## WHAT NEEDS TO BE DONE
For each line of the data below that holds "agent", copy the line.

** Opening RECORDS FOR THIS TASK block **

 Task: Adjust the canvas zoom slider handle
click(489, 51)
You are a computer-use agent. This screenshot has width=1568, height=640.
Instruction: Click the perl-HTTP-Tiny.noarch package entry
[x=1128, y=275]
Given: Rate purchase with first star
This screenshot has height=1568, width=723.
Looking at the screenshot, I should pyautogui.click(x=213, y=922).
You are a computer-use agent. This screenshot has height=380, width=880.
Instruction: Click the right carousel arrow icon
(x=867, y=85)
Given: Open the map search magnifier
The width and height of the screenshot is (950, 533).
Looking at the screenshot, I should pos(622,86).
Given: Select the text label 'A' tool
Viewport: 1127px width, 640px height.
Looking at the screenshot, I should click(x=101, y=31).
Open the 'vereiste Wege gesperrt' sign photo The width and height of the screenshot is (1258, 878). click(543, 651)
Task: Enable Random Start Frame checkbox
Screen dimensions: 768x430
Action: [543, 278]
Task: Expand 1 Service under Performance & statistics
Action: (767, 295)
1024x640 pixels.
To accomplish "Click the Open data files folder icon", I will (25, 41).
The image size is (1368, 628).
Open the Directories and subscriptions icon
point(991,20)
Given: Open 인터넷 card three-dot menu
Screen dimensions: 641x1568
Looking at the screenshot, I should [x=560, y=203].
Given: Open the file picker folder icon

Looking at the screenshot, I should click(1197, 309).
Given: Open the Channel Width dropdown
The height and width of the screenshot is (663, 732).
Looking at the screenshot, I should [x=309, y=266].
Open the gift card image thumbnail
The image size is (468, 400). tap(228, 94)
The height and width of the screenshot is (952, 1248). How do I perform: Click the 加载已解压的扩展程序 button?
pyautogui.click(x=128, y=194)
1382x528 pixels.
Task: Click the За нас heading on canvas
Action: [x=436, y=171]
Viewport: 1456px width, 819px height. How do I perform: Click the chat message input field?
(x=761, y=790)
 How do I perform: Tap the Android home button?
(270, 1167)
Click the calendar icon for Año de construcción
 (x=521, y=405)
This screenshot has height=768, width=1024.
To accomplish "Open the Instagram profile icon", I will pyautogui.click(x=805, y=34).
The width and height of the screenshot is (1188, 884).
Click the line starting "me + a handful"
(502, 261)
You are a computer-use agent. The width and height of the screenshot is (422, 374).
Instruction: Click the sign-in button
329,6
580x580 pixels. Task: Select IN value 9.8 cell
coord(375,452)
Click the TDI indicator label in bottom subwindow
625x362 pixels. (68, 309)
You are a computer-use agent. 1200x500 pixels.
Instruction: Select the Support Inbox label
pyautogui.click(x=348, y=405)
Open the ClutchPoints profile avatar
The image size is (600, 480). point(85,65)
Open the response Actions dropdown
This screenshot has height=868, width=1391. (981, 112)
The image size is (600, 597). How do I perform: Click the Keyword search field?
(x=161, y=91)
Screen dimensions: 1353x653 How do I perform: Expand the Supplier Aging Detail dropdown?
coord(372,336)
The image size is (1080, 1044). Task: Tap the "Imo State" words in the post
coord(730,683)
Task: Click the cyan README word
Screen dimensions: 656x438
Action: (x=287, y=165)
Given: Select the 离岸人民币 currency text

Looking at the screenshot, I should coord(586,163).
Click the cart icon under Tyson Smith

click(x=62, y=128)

** Closing RECORDS FOR THIS TASK block **

## RESULT
You are a computer-use agent. This screenshot has width=1568, height=640.
You are a computer-use agent. This screenshot has height=380, width=880.
You are a computer-use agent. The width and height of the screenshot is (422, 374).
You are a computer-use agent. 1200x500 pixels.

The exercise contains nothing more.